George Osborne to freeze fuel duty until 2015
George Osborne today pledged to freeze fuel duty until the end of the parliament, provided he can gain agreement from his coalition partners.
"Provided we can find the savings to pay for it, I want to freeze fuel duty for the rest of this Parliament," Osborne told his party conference in Manchester.
"Conservatives don't just talk about being on the side of hard-working people. We show it day in day out in the policies we deliver."
Osborne's announcement follows a pledge last week by Labour to freeze domestic fuel prices. The chancellor today dismissed this, saying that people's overall living standards would be wrecked by Labour's economic policies.
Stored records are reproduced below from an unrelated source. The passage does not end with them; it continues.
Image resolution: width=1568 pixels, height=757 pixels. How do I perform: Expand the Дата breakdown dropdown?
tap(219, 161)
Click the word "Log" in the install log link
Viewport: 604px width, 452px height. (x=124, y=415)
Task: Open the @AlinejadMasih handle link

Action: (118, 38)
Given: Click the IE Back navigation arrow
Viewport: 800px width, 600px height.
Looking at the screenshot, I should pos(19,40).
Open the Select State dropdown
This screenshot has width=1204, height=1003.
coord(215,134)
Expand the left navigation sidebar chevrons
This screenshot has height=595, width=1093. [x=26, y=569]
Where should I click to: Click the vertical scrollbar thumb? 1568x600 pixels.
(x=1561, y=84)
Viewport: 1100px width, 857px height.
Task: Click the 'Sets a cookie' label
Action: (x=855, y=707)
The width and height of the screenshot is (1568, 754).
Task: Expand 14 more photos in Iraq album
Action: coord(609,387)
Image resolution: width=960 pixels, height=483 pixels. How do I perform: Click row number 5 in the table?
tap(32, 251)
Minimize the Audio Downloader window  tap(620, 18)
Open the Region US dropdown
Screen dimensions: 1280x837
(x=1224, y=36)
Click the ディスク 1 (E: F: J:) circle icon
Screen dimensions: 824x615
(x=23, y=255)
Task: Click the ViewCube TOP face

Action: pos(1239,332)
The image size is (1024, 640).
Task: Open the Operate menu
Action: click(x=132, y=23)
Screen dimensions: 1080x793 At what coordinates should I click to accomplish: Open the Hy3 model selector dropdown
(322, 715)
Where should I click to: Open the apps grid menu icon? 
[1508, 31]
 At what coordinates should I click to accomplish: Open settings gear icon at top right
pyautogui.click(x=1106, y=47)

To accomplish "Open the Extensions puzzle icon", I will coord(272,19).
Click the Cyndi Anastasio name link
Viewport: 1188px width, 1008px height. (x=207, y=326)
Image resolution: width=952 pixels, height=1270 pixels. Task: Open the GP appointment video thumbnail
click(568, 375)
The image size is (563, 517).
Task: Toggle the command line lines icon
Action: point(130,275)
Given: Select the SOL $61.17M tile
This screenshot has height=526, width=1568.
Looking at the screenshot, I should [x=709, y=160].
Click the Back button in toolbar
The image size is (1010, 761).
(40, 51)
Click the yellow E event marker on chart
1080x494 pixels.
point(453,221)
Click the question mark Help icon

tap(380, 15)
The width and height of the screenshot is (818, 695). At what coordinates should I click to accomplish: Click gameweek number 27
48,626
"More borrowing and more debt remains their economic policy," he said, adding that "You ask the citizens of Greece what happens to their living standards when the economy falls."
The chancellor also pledged to end Britain's "something for nothing culture" as he unveiled plans to force the long term unemployed to take on unpaid work.
Under his plans, people out of work for over three years or more will be forced to take on community work, visit job centres every day, undergo mandatory training and therapy sessions, or face losing their benefits.
"No one will be ignored or left without help. But no one will get something for nothing,” Osborne said.
"For the first time, all long-term unemployed people who are capable of work will be required to do something in return for their benefits to help them find work."
Osborne said the country was no longer willing to tolerate people living a life on benefits.
"We are creating a welfare system that works for those who need it but it is also fair on those who pay for it. Those watching this programme who are going out to work and paying their taxes," he told BBC Breakfast.
"As a society we [can't] say we're going to tolerate the fact that there are going to be many workless people in our society who we never expect to get into work… and I think that's a tragedy for our country and a tragedy for those individuals."
Under Osborne's plans, those who have failed to find work after two years on the government's work programme will have to take part in another scheme called Help to Work.
In order to keep their jobseeker's allowance, they will either have to take on community work such as picking up litter, visit job centres daily, or take part in compulsory training and therapy for things like literacy or drink and drugs problems.
Labour said the announcement was a sign the government's policies had failed.
"It has taken three wasted years of rising long-term unemployment and a failed Work Programme to come up with this new scheme," shadow chief secretary to the treasury Rachel Reeves said.
"But this policy is not as ambitious as Labour's compulsory jobs guarantee, which would ensure there is a paid job for every young person out of work for over 12 months and every adult unemployed for more than two years."
The opening of the Conservative party conference was greeted by a mass protest in Manchester yesterday. Fifty-thousand protestors marched through the city against government cuts and reforms to the NHS.